| Listed records |
↓↓↓

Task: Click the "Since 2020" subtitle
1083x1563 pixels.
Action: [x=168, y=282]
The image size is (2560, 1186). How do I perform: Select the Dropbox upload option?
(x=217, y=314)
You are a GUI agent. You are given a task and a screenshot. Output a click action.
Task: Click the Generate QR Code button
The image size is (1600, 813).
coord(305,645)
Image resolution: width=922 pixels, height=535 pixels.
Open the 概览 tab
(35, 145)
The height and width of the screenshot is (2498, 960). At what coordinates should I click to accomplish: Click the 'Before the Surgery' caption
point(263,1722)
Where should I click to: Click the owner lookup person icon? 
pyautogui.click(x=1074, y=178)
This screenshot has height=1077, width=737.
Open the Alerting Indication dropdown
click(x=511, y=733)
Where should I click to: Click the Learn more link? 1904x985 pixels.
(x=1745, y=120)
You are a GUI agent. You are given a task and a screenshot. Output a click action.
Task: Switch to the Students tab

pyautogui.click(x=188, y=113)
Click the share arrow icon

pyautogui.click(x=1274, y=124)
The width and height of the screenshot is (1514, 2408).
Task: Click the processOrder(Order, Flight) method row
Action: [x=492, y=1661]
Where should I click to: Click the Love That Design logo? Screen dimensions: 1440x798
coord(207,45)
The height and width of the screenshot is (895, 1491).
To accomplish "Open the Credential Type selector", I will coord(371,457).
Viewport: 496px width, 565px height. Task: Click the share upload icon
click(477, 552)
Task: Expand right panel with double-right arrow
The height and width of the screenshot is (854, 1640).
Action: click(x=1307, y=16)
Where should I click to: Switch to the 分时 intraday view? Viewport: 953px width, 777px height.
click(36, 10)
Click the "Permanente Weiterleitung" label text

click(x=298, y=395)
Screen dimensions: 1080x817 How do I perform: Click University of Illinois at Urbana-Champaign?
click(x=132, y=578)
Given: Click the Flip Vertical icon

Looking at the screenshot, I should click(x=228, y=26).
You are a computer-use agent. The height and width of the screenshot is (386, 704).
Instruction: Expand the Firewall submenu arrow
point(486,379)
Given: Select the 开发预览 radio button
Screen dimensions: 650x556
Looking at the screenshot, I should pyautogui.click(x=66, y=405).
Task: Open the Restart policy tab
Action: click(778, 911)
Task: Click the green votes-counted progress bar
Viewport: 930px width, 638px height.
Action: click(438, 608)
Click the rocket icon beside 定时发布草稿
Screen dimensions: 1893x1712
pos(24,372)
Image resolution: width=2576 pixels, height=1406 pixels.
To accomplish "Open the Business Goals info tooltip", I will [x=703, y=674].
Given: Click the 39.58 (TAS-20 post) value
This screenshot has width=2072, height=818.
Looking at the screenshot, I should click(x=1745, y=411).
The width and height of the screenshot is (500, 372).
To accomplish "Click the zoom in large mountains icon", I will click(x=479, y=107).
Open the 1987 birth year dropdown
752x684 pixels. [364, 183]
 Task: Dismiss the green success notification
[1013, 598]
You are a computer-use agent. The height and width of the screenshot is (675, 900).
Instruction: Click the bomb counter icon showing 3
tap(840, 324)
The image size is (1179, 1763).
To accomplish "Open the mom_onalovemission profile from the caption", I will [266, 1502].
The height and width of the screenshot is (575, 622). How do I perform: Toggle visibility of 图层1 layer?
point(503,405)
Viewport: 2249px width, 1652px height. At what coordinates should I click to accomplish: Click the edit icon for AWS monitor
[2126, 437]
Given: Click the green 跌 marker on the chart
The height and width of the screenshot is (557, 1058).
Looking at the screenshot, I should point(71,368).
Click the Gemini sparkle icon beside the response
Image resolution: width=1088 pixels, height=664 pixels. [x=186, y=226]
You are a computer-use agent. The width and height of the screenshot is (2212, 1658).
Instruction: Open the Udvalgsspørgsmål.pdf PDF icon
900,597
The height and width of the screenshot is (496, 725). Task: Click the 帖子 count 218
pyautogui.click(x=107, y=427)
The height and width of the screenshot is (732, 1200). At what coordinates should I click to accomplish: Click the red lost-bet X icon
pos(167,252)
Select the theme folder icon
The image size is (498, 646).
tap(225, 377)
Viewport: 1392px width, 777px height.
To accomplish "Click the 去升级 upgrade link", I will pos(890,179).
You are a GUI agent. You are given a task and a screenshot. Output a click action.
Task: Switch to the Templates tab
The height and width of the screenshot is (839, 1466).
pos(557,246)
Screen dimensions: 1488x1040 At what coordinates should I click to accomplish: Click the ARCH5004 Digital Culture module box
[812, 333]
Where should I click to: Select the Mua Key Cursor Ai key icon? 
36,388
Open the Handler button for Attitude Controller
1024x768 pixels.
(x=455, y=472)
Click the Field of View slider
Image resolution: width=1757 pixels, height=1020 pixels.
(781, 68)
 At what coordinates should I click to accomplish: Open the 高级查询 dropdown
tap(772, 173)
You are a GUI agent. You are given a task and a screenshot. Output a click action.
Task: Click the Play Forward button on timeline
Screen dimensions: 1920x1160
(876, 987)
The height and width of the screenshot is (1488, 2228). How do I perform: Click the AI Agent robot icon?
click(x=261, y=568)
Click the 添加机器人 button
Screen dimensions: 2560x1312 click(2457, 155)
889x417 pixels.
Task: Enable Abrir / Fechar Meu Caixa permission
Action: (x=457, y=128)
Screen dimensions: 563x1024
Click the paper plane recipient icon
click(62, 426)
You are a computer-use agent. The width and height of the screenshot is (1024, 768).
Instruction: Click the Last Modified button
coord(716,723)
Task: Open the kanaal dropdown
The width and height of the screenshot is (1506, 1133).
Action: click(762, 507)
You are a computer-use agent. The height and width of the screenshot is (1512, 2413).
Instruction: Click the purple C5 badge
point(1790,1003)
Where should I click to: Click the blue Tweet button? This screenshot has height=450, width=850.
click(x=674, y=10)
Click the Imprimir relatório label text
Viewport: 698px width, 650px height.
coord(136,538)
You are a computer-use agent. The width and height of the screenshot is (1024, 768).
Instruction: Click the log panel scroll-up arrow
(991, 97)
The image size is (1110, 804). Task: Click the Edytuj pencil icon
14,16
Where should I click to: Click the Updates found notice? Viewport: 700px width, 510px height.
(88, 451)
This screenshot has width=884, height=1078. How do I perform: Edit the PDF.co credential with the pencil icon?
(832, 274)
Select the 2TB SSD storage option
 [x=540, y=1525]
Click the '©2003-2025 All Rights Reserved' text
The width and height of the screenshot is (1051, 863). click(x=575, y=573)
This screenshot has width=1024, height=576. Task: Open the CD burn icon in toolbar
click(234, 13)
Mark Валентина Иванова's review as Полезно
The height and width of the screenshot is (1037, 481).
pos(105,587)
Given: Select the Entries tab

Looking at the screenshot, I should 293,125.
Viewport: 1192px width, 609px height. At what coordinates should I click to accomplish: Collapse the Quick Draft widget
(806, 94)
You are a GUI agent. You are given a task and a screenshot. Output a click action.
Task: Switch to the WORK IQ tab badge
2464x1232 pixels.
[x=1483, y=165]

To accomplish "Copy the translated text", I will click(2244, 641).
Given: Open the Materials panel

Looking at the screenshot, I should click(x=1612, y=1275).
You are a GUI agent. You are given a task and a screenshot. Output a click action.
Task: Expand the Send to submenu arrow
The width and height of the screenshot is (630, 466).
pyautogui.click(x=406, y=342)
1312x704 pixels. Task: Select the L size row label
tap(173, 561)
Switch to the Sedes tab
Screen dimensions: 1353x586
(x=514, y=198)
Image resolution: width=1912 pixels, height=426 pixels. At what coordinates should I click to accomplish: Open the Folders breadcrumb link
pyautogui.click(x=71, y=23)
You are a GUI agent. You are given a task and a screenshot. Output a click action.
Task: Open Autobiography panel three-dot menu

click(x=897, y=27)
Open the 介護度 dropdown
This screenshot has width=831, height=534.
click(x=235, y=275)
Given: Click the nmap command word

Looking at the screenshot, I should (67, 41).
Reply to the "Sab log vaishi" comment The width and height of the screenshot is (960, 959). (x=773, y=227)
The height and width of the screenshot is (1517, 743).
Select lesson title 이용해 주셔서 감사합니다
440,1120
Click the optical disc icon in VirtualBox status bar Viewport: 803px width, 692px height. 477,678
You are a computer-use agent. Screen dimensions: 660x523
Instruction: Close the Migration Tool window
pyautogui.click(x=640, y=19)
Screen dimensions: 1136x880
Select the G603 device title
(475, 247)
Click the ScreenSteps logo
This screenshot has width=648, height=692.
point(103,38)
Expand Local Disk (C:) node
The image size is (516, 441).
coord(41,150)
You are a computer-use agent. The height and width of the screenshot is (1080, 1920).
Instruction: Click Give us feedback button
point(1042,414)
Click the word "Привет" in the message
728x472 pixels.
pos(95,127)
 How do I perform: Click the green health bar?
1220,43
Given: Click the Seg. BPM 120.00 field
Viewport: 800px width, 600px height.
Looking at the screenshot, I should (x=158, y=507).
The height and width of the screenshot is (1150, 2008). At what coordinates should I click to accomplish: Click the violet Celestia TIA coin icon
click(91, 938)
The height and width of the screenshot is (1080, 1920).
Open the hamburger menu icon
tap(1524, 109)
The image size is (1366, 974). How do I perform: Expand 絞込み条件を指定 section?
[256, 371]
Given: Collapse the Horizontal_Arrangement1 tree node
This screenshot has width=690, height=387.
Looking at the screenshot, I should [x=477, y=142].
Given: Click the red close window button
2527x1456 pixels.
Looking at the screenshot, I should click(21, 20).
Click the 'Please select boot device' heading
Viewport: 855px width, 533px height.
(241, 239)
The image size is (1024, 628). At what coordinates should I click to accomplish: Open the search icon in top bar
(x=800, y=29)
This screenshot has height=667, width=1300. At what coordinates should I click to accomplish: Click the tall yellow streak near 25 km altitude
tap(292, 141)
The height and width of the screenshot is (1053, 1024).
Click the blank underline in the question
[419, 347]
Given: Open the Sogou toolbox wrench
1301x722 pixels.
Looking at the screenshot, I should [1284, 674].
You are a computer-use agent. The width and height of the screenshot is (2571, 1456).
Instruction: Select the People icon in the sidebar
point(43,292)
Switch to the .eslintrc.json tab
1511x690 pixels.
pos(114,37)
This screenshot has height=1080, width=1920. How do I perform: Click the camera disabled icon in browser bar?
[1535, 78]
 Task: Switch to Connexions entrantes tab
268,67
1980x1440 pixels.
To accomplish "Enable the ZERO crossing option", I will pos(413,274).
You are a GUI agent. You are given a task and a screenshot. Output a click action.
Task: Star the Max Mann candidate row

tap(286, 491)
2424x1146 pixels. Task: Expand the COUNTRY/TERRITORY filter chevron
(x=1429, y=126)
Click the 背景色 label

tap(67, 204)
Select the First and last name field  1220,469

↑↑↑

| Direction |
Can you reproduce, word for word, the entries from the very first line down through the line containing "(x=217, y=314)", including both of those lines?

| Result of this exercise |
Task: Click the "Since 2020" subtitle
1083x1563 pixels.
Action: [x=168, y=282]
The image size is (2560, 1186). How do I perform: Select the Dropbox upload option?
(x=217, y=314)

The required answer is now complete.